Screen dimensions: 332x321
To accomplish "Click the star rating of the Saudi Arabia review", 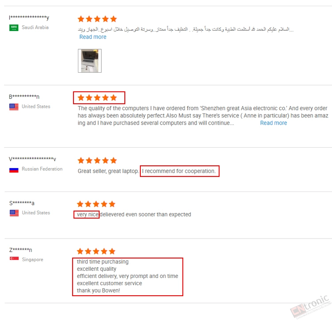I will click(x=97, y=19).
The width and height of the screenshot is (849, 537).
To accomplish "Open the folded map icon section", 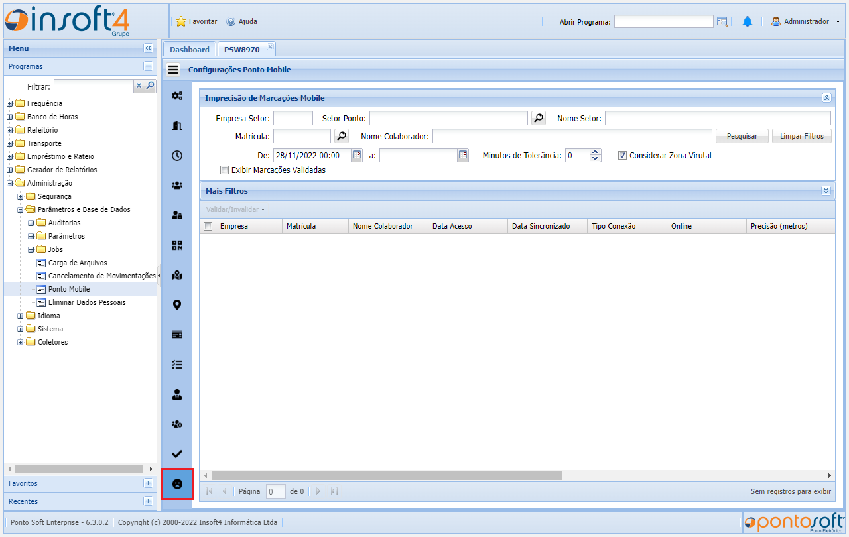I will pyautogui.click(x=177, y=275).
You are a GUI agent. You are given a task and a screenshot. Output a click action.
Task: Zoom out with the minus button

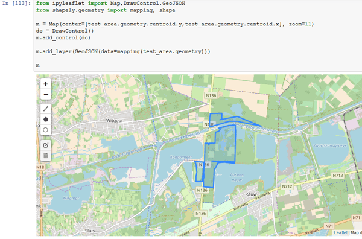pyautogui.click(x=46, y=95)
------------------------------
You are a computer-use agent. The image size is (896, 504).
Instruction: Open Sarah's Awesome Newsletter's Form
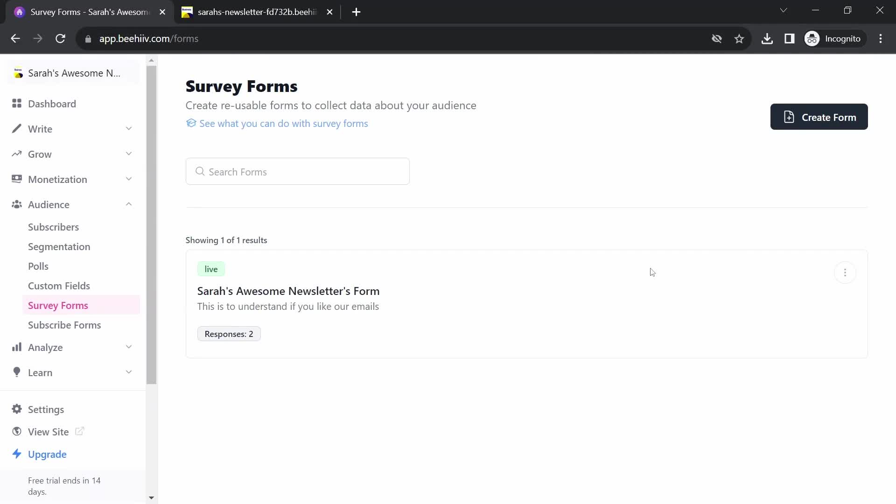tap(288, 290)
------------------------------
Pull out all lines from the entries above in which the word "agent" appears.

▶ [Result below]
You are a GUI agent. You are given a task and a screenshot. Output a click action.
You are a computer-use agent. The image size is (896, 504).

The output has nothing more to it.